XML.com: XML From the Inside Out
oreilly.comSafari Bookshelf.Conferences.


XP and XML

February 19, 2003

I discovered Extreme Programming (XP) in April 2001, at the SD West conference, through a workshop by James Grenning and Robert Martin and a presentation by Chet Hendrickson and Ron Jeffries. Since then I have been vexed to see that XP is out of my reach for two reasons. First, I am mostly interested in XML applications, and XML isn't that great when you are using XP practices. Second, and more irritatingly, I work remotely from home and this is absolutely not XP kosher.

However, the more I think about it, the more I am convinced that both XP and XML could benefit from working more closely together. And there may even be some hope for remote pair programming. I can't pretend to have real experience with XP but only with some of its practices, which I have been able to follow despite my remoteness.

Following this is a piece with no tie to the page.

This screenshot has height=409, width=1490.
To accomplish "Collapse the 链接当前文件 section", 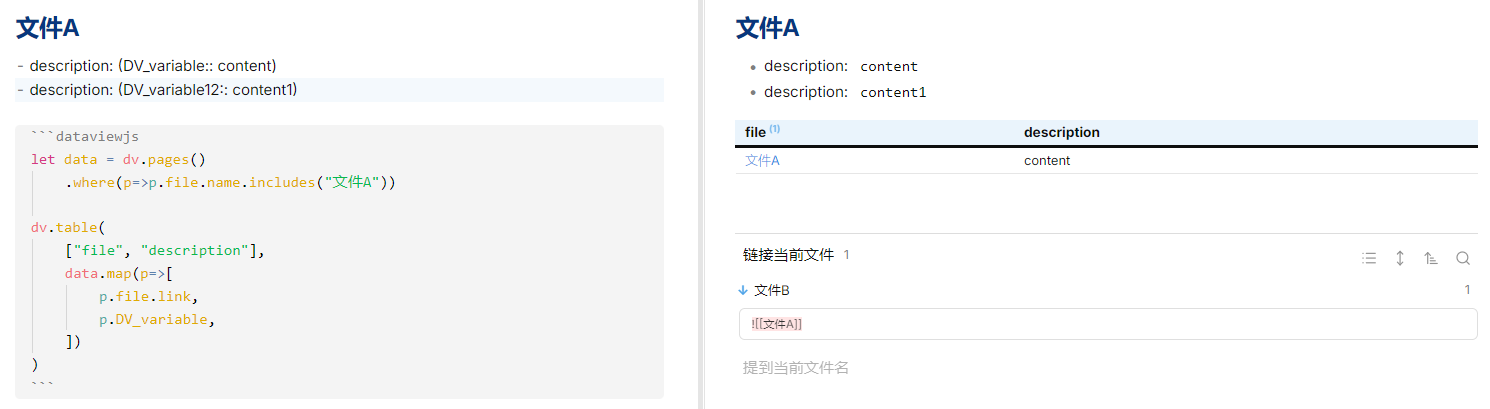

Therefore, most of this article is theoretical, but I hope that these ideas will still be useful.

The links between the XP and XML communities were covered last year in an XML.com article by Leigh Dodds, "XP Meets XML". I will cover the technical relationships between XP and XML in the remainder of this article.

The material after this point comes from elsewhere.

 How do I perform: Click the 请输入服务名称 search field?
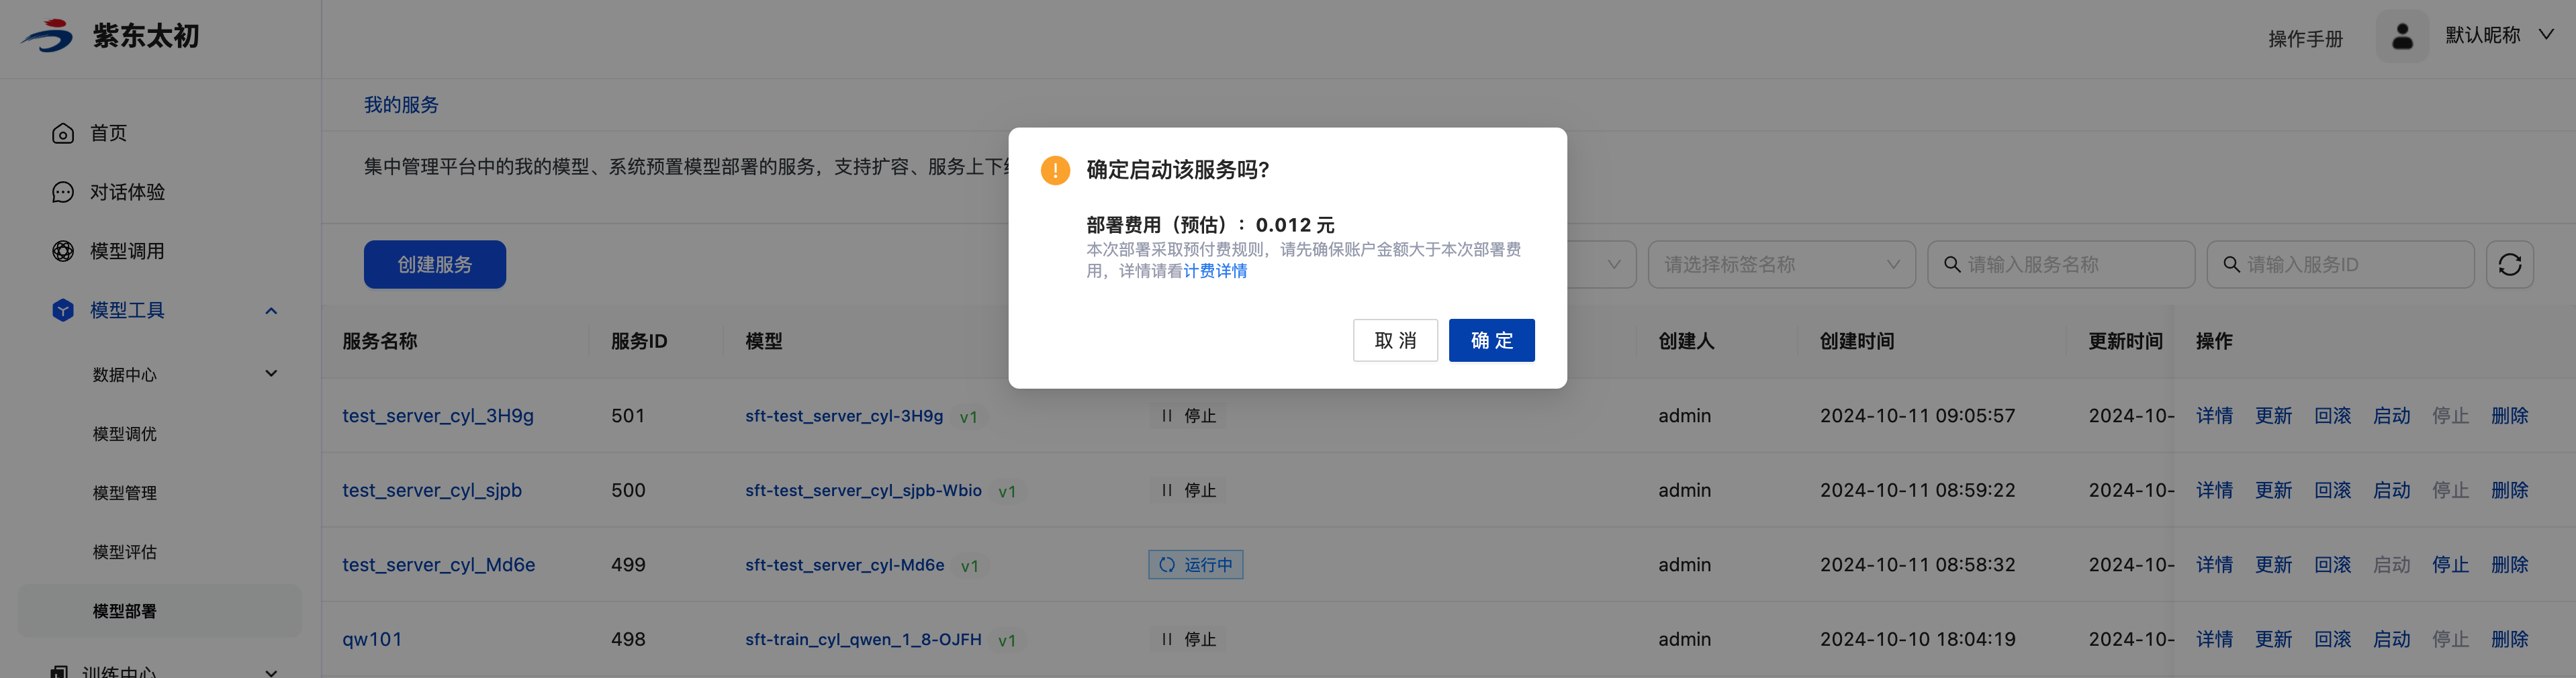2070,265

I am not proposing to compare apples and oranges: I know that XML and XP don't share anything except the fact that they are young concepts defended by quasi-religious communities. Even the superficial name similarity is misleading: XP stands for eXtreme Programming, while XML stands for eXtensible Markup Language. XP and XML don't even operate at the same level: XP is a methodology and XML is a technology. That said, I like both and they don't seem to be incompatible. Leigh Dodds has shown that if XP zealots could find XML too complex to be "extreme", XML users are more inclined to be "extreme". My goal is to explore in more detail how these acronyms play together: how XML as a technology might help XP programmers, and how well XP as a methodology is adapted to developing XML applications.

20 Second Guide to Extreme Programming (Part 2)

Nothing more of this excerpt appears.